I'll try to avoid that approach in the future.

> "diff A...B" works already, and stopping to refer to "diff A..B"
> (the documentation patch you sent out) hopefully will make it less
> confusing.  I do not see a huge upside in replacing it with yet
> another notation people need to learn (and possibly make them
> unlearn a working notation). The downside of it feels far worse.

So, my question is about whether A..B is really that confusing.  We
might exploit the differences between .. and ... in all the commands,
and document it properly.  We just have to stop calling .. and ...
canonical "range" commands.  We can stick to overriding these two for
now.

What does consistency even mean?  What does it mean for rebase A..B to
have logical similarity to log A..B?  If this similarity cannot be
precisely defined, consistency is just an illusion.

> Not very interested [*0*], but I haven't thought things through.

Yeah, neither have I.  I'm asking for input.

> In order to express only what we can currently express (i.e. not
> extending for a DAG with a single bottom and multiple refs at tops),
> I think it is sufficient to allow "rebase [--onto=$there] origin.."
> [*1*]; we can infer what ref is being rebased from the range we get
> from the command line by asking rev_cmdline, and it may be more
> natural to people who grew up with "git log origin..".

That's fine.  The tricky part is: what is it rebased onto?  origin?

> That approach would express the DAG with the usual revision range
> specifier on the command line, limited to those range notations that
> have a single bottom and a single top.  That range defines the DAG
> that will be replayed, and its single top defines what ref is
> updated as the result.

Okay.

> When --onto is not specified, we could choose to use two- vs three-
> dot notations to select what "onto" to use by default [*2*].  For
> example, "rebase origin.." could be a way to replay your work on top
> of their work you fetched, while "rebase -i origin..." could be a
> way to identify your work since you forked from them, and tweak then
> without changing the base, i.e. the fork point (the latter of which
> would match what you would get from "diff A...B" naturally).
>
> If we later want to add "a DAG with a single bottom and multiple
> refs at tops", it could be spelled as "rebase --multi --onto=$there
> ^origin rr/rebase-doc rr/triangle" or something [*3*].

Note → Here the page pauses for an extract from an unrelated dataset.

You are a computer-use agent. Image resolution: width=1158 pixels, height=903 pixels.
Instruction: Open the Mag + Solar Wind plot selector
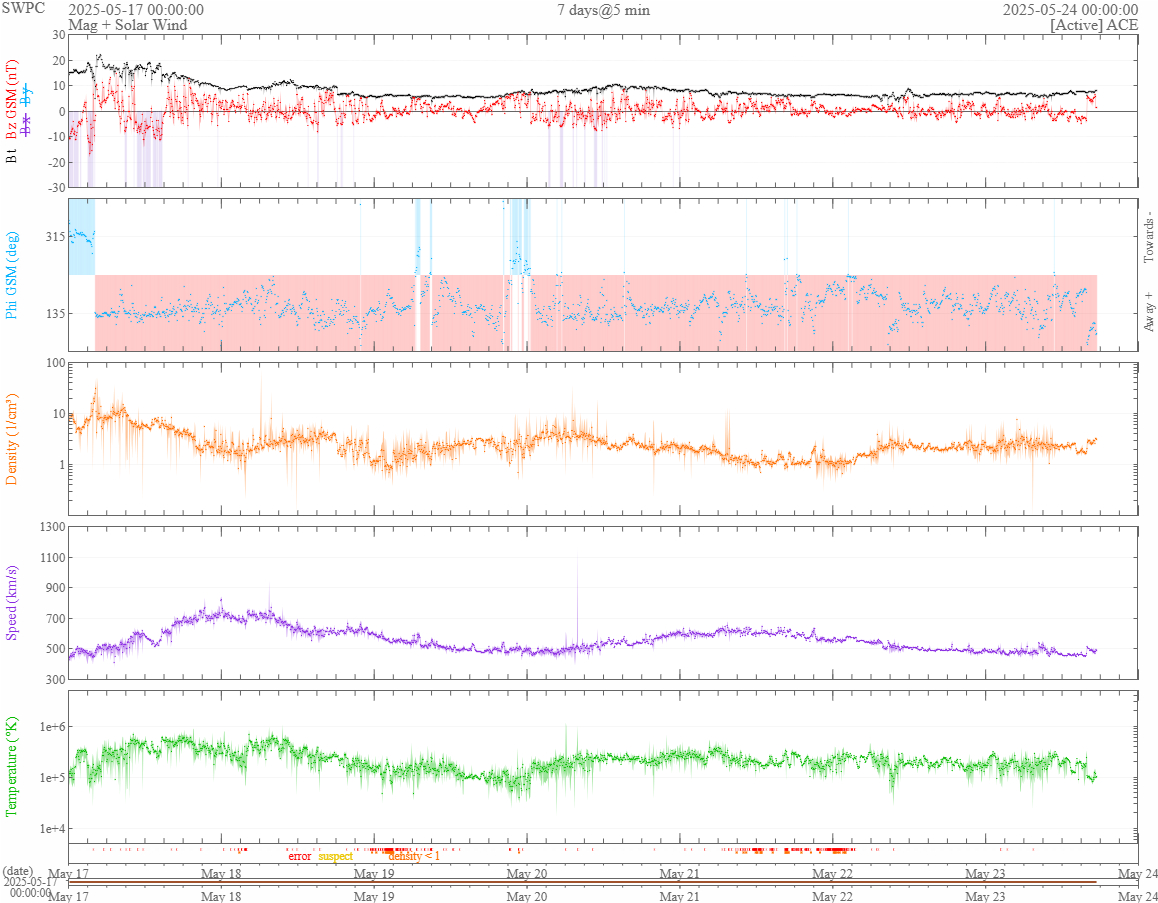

I'm an idiot.  What I was bouting as consistency was artificial
constraints _I_ imposed on the rev spec.  Why shouldn't the command
behave differently for:

1. One positive and one negative.
2. Multiple positives and one negative.
2.1 When there are two positives, and --multi isn't on.
2.2 When --multi is on.

What is it violating?

The UI you have proposed is very compelling, although I'm surprised
you did it top-down.

> [Footnote]
>
> *0* "git rebase master~" would rebase your current history on top of
> one commit before master, but you could choose to use some line
> noise character other than tilde.

Not urgent.

> *1* This is similar to the way we taught "origin.." and "-3 HEAD" to
> "format-patch" that originally only took "origin".

Okay.

> *2* Having said that, I do not particularly like the approach to
> exploit the difference between two- and three-dot forms and use it
> in choosing which commit to use as the default "onto".
>
> It might be more useful to have the distinction between "rebase -i"
> and "rebase" make that decision.
>
> Replaying on top of the merge base would not be useful unless we are
> doing "rebase -i" (it would be a no-op by definition). From that
> point of view, "rebase origin" (or "rebase origin.." or "rebase
> origin..."), because it is replaying your work on top of others, may
> use --onto=origin by default. On the other hand, "rebase -i origin"
> (or "rebase -i origin.." or "rebase -i origin..."), because you use
> the command in order to tweak your work, and you mention 'origin'
> merely to let Git know where your fork point is, may replay on the
> original fork point it discovers with merge-base.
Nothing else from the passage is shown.